(EXERCISE DIRECTIONS): Pull every line from the records that has the word "will" in it.
** Opening EXERCISE DATA block **
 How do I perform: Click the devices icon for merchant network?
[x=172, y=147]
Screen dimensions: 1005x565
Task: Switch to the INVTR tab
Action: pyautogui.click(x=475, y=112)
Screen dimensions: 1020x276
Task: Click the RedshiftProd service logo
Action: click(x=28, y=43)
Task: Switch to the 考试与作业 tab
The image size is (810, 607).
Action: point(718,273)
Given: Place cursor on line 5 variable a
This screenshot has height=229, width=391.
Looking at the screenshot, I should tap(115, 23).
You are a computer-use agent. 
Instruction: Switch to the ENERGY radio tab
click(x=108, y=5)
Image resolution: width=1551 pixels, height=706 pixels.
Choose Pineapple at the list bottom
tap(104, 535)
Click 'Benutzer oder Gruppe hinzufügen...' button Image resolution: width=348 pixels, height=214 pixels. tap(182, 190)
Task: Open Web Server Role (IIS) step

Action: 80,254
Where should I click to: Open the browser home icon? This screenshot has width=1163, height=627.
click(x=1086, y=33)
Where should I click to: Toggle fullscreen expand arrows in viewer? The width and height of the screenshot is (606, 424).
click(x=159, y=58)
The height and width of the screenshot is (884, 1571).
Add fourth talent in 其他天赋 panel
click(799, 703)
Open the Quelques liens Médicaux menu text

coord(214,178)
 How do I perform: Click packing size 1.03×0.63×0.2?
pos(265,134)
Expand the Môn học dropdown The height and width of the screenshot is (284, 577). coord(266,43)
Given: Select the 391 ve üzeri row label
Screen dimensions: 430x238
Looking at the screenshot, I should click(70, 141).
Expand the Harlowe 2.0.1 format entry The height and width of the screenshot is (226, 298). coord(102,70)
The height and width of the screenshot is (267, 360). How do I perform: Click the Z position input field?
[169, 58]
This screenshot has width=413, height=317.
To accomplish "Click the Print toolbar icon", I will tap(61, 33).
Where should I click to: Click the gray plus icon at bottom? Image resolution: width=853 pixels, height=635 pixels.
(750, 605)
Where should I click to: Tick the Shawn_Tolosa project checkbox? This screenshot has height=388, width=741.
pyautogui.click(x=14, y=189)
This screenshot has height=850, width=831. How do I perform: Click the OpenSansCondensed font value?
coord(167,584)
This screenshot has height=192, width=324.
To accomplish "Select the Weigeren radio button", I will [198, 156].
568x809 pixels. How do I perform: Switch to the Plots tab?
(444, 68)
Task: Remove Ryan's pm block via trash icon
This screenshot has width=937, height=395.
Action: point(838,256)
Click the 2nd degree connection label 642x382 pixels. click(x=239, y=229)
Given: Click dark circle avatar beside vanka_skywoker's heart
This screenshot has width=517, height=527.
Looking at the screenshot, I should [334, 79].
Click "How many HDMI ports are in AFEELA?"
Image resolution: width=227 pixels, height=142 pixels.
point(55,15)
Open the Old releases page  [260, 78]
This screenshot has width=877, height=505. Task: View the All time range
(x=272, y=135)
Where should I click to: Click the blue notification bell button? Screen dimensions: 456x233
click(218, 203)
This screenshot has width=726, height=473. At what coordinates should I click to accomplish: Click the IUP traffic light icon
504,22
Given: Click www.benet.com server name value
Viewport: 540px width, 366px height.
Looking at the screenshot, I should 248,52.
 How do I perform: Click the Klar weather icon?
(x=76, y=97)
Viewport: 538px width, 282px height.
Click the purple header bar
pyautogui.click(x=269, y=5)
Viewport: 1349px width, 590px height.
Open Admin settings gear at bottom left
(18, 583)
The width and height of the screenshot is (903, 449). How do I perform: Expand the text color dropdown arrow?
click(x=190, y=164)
** Closing EXERCISE DATA block **
(RESPONSE TO THE EXERCISE):
To accomplish "Click the Print toolbar icon", I will tap(61, 33).
To accomplish "Select the Weigeren radio button", I will [198, 156].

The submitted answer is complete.